Staff Editorial: Campus Safety

It is almost impossible to imagine Lawrence without Campus Safety. Campus Safety officers are instrumental in maintaining a safe and responsible culture on our campus, and work incredibly hard and provide many widely beneficial services that make them helpful and easy to access. Campus Safety is easy to contact; their phone number is posted in almost every public space around campus, and they operate 24/7. Students have access to personnel who can get them around campus or off-campus, help them get into their rooms, assist in medical emergencies and aid students in reporting issues on campus. Campus Safety officers are always friendly, accessible, and trustworthy.
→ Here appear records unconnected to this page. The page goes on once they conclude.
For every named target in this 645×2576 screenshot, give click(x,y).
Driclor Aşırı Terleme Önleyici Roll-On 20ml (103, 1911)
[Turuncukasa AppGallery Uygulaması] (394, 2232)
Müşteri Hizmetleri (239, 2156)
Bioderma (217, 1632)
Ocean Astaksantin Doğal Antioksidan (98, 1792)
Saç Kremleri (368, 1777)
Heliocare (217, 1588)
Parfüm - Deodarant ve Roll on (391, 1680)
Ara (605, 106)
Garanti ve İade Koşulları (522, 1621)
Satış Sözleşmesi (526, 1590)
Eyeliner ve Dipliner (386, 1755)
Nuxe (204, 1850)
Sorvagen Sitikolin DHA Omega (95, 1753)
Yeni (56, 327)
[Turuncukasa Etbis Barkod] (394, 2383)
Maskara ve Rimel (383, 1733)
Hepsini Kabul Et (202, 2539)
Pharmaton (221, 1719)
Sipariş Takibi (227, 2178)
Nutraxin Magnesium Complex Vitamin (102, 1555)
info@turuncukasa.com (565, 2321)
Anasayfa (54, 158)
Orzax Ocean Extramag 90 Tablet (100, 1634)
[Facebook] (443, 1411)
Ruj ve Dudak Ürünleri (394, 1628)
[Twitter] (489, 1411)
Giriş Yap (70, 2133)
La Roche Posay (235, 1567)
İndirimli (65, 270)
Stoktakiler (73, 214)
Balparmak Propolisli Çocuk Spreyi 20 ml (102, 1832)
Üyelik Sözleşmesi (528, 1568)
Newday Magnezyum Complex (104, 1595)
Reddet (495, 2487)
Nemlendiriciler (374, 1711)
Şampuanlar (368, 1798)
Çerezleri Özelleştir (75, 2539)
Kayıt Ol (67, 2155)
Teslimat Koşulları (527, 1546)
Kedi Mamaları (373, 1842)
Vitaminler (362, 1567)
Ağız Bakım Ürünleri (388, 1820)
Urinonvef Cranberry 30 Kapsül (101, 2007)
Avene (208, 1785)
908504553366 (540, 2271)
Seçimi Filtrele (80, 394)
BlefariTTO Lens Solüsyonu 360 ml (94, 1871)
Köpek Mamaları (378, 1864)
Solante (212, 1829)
However, in light of recent student involved traffic incidents along College Avenue, we believe that campus can rethink the service of Campus Safety to improve student’s accessibility and make each officers job easier, as well as giving students more abundant, safe ways to get around.

Primarily, students have experienced frustration in the availability and response times of Campus Safety during peak hours for different minor services, such as getting rides around campus, due to Campus Safety’s wide array of responsibilities and services. Campus safety is responsible for helping students get rides around campus as well as into the surrounding community, helping students get back into their rooms, assisting in medical emergencies, and responding and aiding students in whatever other issues are reported on campus. As a result, at any given time the safety officer on duty may have a queue of different responsibilities to attend to, often times making officers unavailable and leaving students without a ride or way to get back into their room. [Kevin Goggins, who has worked for Campus Safety for six years, believes that to help solve this problem, the driving system could be expanded upon, as well as student access to Campus Safety officers. These are both projects which are in the works, as well as improvements to outdoor lighting on campus to increase pedestrian safety at crosswalks. ]

We believe that campus can have two or more officers on duty at any given time, and might implement a system in which one staff member remains on campus for the duration of their shift, while another is able to transport students safely around and away from campus. By doing so, an officer can always be available to help students with rides—getting to appointments, the pharmacy, or team lifts and practice—while having another officer readily available to help in emergencies or other reported instances. Students wouldn’t be left waiting, and officers would no longer have to be both a taxi-service and a safety service. Campus might also rethink student transportation altogether, providing a 24/7 service dedicated solely to giving students rides, and, again, freeing officers to attend to issues on campus while making transportation readily available to students. [When asked about the biggest challenges as a part of Campus Safety, Goggins said, “The biggest thing is students have the perception that we are like police or not there for them. But we really are just trying to provide a safe and secure environment for them to live in.”]

Campus Safety does a great job in aiding students on campus and keeping Lawrence a safe, secure, and accessible place. However, despite Campus Safety’s tireless service, student’s might often times find wait times, officer availability, and finding quick and easy transportation around or off campus to be frustrating. By implementing new systems of transportation or redesigning Campus Safety officers’ responsibilities, campus can go a long way in making officer’s jobs easier and making services more readily available to students in need.